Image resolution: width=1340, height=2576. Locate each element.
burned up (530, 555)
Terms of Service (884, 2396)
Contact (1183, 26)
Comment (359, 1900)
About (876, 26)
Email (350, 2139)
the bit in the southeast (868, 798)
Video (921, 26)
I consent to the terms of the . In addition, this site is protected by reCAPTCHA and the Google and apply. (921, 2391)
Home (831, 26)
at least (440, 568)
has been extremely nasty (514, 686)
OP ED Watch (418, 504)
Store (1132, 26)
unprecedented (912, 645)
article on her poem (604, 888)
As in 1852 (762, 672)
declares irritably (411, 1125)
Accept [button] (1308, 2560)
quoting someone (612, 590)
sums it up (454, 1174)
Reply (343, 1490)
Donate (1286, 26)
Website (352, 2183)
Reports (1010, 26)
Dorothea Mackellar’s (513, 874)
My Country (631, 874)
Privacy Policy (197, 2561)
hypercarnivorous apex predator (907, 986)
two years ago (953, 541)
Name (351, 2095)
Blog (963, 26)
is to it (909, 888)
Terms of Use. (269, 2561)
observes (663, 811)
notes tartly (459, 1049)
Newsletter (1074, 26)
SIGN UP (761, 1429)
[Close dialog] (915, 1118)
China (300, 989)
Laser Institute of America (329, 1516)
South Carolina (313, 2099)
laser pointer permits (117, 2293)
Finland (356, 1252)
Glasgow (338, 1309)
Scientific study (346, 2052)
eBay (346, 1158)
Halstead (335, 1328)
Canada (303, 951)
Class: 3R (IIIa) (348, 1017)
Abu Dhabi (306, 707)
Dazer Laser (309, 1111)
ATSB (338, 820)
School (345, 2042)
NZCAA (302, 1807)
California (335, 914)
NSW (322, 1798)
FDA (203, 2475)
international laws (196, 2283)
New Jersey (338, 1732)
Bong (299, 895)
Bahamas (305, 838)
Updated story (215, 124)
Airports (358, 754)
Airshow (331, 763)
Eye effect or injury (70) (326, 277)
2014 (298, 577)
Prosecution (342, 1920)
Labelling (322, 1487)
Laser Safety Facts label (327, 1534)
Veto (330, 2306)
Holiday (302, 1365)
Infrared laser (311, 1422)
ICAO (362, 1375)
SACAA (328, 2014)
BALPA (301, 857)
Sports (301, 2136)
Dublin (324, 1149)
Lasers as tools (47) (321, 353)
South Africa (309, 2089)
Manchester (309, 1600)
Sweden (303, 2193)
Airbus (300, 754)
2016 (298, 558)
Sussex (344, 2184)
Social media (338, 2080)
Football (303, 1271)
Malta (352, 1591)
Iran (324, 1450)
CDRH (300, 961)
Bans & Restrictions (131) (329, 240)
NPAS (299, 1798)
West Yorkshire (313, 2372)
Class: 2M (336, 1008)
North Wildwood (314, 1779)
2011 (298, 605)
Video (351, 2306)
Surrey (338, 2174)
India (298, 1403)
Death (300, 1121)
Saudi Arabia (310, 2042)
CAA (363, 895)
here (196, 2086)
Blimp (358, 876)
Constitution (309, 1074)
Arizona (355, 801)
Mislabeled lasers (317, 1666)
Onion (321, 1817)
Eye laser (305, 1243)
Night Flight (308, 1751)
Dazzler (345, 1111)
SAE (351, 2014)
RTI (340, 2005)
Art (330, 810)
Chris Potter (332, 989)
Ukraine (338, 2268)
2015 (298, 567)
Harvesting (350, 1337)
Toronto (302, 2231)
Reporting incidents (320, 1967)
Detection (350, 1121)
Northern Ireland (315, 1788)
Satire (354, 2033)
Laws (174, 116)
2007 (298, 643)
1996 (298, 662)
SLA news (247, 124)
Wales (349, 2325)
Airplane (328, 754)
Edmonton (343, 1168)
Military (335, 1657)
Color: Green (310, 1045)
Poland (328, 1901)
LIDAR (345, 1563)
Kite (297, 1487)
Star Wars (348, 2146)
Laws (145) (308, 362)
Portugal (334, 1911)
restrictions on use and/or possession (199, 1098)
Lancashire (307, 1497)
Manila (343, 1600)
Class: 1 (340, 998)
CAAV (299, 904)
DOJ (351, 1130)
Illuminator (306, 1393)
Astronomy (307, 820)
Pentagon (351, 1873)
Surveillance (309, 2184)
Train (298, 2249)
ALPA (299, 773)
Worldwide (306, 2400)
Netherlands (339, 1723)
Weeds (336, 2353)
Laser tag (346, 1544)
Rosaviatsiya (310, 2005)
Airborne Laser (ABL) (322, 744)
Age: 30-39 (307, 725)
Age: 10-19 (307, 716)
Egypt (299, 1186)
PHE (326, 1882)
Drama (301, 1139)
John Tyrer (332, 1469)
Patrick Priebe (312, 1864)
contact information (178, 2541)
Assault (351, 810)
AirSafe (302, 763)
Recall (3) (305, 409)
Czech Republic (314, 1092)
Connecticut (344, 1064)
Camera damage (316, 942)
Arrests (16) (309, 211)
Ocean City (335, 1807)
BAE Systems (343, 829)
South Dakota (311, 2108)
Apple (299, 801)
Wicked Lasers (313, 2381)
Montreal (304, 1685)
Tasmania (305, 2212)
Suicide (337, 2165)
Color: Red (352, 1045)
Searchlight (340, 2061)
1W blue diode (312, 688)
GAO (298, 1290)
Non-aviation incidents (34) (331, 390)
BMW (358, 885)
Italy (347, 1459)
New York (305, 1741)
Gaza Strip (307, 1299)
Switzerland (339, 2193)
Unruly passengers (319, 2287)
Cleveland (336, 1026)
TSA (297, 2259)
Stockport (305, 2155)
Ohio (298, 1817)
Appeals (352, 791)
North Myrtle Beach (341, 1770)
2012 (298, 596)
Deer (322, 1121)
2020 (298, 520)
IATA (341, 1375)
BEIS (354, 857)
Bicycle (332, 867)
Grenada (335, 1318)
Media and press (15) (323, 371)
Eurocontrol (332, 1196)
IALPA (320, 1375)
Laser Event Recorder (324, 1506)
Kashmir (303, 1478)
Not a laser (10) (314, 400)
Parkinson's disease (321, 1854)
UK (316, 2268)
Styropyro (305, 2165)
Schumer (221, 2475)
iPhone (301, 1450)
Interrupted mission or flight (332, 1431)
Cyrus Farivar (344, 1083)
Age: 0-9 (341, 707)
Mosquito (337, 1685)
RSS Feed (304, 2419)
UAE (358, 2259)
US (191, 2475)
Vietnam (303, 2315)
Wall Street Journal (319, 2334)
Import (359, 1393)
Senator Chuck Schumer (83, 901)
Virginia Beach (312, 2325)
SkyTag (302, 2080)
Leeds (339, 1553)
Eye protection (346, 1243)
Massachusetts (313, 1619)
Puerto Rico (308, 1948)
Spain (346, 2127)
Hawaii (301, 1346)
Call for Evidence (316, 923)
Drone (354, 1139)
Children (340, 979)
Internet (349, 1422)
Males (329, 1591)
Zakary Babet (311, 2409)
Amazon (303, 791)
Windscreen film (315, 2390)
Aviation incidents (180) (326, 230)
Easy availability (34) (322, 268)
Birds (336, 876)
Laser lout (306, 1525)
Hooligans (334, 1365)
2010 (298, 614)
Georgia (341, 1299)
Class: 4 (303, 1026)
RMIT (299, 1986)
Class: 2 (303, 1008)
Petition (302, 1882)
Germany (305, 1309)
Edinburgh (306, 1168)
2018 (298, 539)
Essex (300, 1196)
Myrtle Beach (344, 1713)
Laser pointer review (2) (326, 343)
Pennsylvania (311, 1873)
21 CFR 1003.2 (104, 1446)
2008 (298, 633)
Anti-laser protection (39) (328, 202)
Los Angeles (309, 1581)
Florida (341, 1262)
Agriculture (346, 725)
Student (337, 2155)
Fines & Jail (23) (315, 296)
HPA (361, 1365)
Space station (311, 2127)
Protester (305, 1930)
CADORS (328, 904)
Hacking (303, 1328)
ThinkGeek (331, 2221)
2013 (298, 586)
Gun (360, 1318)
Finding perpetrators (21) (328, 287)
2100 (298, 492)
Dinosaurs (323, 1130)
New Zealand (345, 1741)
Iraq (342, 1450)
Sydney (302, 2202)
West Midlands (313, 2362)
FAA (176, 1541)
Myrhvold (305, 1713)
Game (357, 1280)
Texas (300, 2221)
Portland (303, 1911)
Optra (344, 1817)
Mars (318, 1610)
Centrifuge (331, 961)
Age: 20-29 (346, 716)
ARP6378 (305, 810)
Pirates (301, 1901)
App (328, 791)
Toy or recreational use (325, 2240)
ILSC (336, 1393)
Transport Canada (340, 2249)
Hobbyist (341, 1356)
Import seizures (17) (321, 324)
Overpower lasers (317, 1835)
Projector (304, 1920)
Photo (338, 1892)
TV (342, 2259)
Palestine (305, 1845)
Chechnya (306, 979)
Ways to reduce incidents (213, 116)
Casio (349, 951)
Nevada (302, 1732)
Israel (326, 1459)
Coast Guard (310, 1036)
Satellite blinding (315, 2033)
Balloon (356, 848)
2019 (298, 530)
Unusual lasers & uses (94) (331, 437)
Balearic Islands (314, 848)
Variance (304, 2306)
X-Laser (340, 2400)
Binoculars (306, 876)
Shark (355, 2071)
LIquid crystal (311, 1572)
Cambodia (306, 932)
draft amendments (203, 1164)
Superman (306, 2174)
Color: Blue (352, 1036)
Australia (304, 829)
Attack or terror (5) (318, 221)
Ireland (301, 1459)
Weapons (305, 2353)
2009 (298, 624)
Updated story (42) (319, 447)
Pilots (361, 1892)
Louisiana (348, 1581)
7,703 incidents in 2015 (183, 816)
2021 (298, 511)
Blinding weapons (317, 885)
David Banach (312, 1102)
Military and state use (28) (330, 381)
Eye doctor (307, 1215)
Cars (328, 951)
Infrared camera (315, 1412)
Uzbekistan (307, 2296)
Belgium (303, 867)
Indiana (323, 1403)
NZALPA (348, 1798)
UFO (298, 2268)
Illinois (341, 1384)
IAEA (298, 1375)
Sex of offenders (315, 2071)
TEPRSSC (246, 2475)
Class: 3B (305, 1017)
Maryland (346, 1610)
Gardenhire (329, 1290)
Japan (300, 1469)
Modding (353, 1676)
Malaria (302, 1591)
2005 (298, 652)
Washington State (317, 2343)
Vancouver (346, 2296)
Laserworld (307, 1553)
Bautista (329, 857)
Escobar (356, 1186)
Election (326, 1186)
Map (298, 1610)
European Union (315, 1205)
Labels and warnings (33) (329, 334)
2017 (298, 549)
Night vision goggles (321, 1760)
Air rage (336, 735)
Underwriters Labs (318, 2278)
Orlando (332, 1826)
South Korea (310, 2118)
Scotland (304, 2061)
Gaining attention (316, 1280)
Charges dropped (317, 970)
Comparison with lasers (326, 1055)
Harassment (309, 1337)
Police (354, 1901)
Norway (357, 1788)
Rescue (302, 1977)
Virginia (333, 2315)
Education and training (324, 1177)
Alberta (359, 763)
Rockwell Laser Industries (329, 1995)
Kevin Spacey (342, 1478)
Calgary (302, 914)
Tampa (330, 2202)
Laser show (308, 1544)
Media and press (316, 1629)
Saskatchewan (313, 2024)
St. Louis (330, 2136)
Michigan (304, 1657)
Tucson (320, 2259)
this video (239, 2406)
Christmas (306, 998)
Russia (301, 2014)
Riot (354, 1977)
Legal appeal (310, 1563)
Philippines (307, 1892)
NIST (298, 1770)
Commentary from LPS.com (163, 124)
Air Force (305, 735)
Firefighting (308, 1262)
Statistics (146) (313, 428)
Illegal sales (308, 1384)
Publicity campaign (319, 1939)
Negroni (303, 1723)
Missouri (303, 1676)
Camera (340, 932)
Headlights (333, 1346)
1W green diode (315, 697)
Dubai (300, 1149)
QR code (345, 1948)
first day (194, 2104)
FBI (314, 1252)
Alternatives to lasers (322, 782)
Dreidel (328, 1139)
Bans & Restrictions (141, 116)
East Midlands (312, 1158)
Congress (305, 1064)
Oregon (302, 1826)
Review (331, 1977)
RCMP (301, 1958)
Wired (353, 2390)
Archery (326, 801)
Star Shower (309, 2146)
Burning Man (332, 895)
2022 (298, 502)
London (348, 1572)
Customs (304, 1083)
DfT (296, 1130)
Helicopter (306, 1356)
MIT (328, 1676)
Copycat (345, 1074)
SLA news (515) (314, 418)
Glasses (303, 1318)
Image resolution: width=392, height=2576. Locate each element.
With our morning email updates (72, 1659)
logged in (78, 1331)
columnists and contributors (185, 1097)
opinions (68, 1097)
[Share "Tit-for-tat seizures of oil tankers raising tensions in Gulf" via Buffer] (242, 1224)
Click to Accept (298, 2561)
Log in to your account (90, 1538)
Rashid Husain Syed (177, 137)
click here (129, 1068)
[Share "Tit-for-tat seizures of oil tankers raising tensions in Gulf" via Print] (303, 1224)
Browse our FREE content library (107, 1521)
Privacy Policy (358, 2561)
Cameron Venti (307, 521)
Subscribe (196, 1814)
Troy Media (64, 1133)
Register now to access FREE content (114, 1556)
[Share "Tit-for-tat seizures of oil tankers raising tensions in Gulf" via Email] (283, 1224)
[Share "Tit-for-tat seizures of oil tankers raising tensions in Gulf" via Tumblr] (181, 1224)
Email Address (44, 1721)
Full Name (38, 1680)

-- Problem requirements --
Each line above that includes the word "Image" is to be copied.

-- Solution --
Image resolution: width=1340, height=2576. Locate each element.
Image resolution: width=392, height=2576. Locate each element.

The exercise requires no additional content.